Because I am in such a deep rural area, the only option is cellular internet. That service is absolutely awesome and reasonably priced where it exists. If I could get that service, I would be very happy. Right now, I pay for it, but because there is no service in my community (zero bars), I can only get a tenuous signal using a cell signal amplifier/booster. I frequently have to drive 3KM up a hill to a neighbour’s lentil field just to send an email with a small text attachment.
SaskTel holds the monopoly for telecom development in this province. In 2013, they put up a tower in my area, that in theory, would have connected my community to the 21st century. Only they did not corroborate topographic and population data and so that tower’s signals pass right over my community and essentially serve no one.
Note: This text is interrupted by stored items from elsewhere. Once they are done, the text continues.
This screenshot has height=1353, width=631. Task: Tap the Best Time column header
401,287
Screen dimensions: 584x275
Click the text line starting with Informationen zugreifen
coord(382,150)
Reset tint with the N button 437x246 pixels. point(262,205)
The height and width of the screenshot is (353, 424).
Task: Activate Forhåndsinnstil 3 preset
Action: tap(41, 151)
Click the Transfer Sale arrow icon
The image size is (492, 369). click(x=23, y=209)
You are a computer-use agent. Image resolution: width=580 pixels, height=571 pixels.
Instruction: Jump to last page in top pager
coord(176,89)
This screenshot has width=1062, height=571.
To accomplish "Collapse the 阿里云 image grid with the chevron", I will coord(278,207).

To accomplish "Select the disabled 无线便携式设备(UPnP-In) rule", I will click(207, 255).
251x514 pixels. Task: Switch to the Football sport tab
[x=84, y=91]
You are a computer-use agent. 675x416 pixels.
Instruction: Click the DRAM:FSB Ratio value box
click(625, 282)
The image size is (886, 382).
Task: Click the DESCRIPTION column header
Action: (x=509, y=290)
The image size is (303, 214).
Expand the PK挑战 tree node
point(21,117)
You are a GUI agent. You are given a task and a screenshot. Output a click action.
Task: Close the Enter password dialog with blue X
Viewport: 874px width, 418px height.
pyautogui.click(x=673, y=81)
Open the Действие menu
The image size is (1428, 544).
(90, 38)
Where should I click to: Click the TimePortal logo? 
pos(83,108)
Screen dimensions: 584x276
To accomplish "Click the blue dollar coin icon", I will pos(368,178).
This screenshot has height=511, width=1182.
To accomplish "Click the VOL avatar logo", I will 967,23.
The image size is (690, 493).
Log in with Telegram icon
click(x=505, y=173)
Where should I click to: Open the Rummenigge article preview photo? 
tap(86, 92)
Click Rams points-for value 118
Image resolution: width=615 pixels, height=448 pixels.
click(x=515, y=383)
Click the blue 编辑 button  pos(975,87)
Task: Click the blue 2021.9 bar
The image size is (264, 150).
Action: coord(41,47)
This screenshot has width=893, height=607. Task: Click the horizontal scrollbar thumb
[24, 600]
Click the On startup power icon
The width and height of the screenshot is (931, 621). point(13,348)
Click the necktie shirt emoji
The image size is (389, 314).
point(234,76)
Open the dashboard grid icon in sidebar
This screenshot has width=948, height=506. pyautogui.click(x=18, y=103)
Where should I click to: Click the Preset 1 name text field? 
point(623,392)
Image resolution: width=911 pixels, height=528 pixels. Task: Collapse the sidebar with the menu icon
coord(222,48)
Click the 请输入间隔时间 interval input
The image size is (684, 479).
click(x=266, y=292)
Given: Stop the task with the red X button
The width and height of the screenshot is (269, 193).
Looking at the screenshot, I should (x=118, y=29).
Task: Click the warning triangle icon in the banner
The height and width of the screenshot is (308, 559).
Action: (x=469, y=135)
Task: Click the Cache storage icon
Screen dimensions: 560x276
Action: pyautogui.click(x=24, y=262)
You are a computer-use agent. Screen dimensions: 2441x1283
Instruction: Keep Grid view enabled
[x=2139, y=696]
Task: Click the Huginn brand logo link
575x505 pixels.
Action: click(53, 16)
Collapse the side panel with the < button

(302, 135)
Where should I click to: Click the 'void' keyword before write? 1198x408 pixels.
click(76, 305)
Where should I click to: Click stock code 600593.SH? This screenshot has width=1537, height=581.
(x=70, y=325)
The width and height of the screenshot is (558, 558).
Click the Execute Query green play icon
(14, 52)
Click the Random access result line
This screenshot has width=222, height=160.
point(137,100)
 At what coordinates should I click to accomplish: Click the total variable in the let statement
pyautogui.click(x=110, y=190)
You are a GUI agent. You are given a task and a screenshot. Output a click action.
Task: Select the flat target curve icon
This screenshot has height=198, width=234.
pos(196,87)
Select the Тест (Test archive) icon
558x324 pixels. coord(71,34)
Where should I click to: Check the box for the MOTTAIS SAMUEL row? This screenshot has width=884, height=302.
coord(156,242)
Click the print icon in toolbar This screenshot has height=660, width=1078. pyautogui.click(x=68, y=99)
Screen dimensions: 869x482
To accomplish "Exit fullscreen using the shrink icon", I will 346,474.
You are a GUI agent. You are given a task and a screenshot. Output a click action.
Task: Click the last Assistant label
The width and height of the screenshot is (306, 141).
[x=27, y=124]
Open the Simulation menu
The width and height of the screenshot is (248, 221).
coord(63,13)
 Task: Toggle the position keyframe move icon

SaskTel refuses to investigate this mistake and tell me that they don’t plan to do any development in my area in at least the next 10 years.
Today, I got a flier from Industry Canada (where I used to work, coincidentally) telling me, hey, high speed internet is coming your way! I visited their site, Connecting Canadians and saw that this is FALSE. My community is not on the books to get any infrastructure changes. And according to my ISP (ie. SaskTel), we’re on the coverage map, so why should they have to do anything else? Yes, we are on the coverage map, but this is a mistake. Because we are in a valley, the signal from the tower that was meant to serve us actually passes right over us!
This ‘Connecting Canadians’ initiative is going to supposedly bring high speed internet to 98% of Canadians. SaskTel’s development in the last several years has brought connectivity to about 98% of Saskatchewan. I find it hard to swallow that my community of 500 people, never mind all the tourists who come to visit our petroglyphs, museums, and campgrounds, are part of that 2%.
I’ve been to what I thought was the end of the world, like northern Yukon and the Northwest Territories. Communities there are extremely well connected. They get a lot of attention and money. But no one seems to know about this little strip of land between the TransCanada and the US border, between Alberta and Lake Superior, that is still living in the dark ages. And when they find out about it, they don’t care.
I have no other option for internet except for dial up or satellite. That SaskTel considers these to be a reasonable alternative to high speed broadband internet is hilarious.
I need internet for my business and to stay in touch with the outside world (we don’t have cable TV or radio out here either!). In 2011, the United Nations declared internet access to be as basic a human right as access to fresh water. I live in a non-isolated community in a developed country and I will never have internet access in a place I love and was hoping to make a life.
According to federal law, my fate entirely rests in the hands of one company with an extraordinary amount of power: “Canadians currently without 5 Mbps service are encouraged to contact local Internet service providers to discuss the possibility of extending high-speed Internet access to their area. The final decision to offer high-speed Internet in a given area rests with individual ISPs” (emphasis mine).
This is the second time in my life that I have found myself in this position. The first was when I lived a mere 50KM from Ottawa in the heart of cottage country where politicians and celebrities have homes. If I still lived there, I would still be waiting for cellular and broadband service. So with that knowledge, I know that my situation here in Saskatchewans is truly hopeless.
I would be grateful if you share this story to show the kind of malarkey we get from the Canadian government. The ‘Connecting Canadians’ initiative is a joke . If they really wanted to connect us, they wouldn’t give telecom monopolies all the power.